In Phibsborough, a place poised to rebuild itself, surely it is time to check where local desires and intentions can find their place with regard to the often external concerns and preoccupations of wider cultural, creative and political forces, be they brutally radical or creatively conservative?

The idea of “place-making”, mentioned many, many times in the recently published Project Ireland 2040: National Planning Framework, is very much part of current political ambition and strategy.

It is also a term used liberally in Dublin City Council’s Development Plan 2016-2022, the current plan governing the socio-spatial future of Phibsborough. What “place-making” is exactly in an Irish context is not obvious from reading these documents.

When you close your eyes and think about it, place-making seems like a fine idea. The term seems broad, but it also implies something very local and specific indeed, perhaps just what we need to move forward.

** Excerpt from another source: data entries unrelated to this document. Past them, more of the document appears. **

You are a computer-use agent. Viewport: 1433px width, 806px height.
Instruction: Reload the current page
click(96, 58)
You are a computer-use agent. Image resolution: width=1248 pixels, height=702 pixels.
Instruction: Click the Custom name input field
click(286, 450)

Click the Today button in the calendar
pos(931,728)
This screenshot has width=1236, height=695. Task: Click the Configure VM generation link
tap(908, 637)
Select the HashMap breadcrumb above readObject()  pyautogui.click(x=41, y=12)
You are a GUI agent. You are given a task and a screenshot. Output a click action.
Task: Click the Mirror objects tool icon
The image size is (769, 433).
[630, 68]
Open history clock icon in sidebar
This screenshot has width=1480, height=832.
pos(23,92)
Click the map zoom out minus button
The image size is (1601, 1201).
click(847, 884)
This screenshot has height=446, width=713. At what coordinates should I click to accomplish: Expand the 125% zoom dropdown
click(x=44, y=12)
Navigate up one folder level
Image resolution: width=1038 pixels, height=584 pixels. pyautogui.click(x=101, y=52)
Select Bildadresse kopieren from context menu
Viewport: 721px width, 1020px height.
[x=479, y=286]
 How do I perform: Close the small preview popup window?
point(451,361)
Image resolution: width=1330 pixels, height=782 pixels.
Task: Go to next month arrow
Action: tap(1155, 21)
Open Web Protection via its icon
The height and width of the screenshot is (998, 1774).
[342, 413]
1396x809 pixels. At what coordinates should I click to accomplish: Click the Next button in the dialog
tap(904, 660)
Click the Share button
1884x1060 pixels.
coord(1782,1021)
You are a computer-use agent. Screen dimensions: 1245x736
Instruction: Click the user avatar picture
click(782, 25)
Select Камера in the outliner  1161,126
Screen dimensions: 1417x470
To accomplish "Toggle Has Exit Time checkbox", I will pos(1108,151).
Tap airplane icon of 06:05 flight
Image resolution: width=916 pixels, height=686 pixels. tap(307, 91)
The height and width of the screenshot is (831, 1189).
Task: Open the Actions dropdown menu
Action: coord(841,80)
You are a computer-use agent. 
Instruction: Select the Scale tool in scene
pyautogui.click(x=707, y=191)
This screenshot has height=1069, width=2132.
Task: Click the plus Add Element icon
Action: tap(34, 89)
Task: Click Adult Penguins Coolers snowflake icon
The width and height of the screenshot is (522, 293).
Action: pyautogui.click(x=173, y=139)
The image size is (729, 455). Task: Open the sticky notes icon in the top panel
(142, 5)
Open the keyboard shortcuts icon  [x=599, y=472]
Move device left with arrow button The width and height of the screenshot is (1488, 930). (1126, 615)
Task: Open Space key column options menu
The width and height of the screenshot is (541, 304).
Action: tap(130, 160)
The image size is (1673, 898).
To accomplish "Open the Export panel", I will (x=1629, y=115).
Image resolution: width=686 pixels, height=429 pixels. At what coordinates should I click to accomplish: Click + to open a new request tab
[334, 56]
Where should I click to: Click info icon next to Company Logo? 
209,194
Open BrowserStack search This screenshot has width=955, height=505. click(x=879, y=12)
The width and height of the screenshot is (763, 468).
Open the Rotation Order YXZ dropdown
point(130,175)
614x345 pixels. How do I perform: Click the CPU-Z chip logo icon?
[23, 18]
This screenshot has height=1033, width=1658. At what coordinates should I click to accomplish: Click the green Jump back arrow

However, when you read in Project Ireland 2040, with regard to the Eastern and Midland region of Ireland, that the, “_region’s most significant place-making challenge will be to plan and deliver future development in a way that enhances and reinforces its urban and rural structure and moves more towards self-sustaining, rather than commuter driven activity, therefore allowing its various city, metropolitan, town, village and rural components to play to their strengths, while above all, moving away from a sprawl-led development model”_, the term “place-making” is rendered impotent and the language presumably intended to clarify, only confuses.

While it should be of concern to all of us as citizens that our state is adopting a term that remains undefined yet is profound in its implications, the meaning of the term should undoubtedly be of urgent concern to the profession of architecture.

Without the demand of evidence-based definitions of what place-making is or hopes to achieve in a specific Irish context, the danger is that architecture will be a passive participant in the socio-spatial cleansing of the everyday reality of our places in the name of the ideology of a rather generic progress.

Without a conscious elaboration of our dominant architectural ethos, architecture could be instrumentalised in the name of place-making to deliver award-winning, beautifully acceptable rooms, replete with all the fine details of an appropriate and real-estate friendly nostalgia.

Constitution Hill Housing. Photo Aisling Mc Coy.

Without the profession of architecture finally acknowledging that all of us – trained architect or not – make and remake our interior and exterior built places through a series of complex, messy, creative, awkward and often slow processes that are social, spatial, material and temporal, our professional actions will only work to exclude our fellow citizens from the places we are meant to be making with them.

In Phibsborough, a single building has provoked a group to collaborate in and through the material, built and everyday reality of their place, fostering and sustaining their community. This person-building collaboration has directed their action when remaking their place.

It was surely not what the architect of the shopping centre intended by design, but it points perhaps to what architecture has to generously and graciously offer, when someone sees beyond the allegedly ugly skin and finds what is needed, what is useful to a place.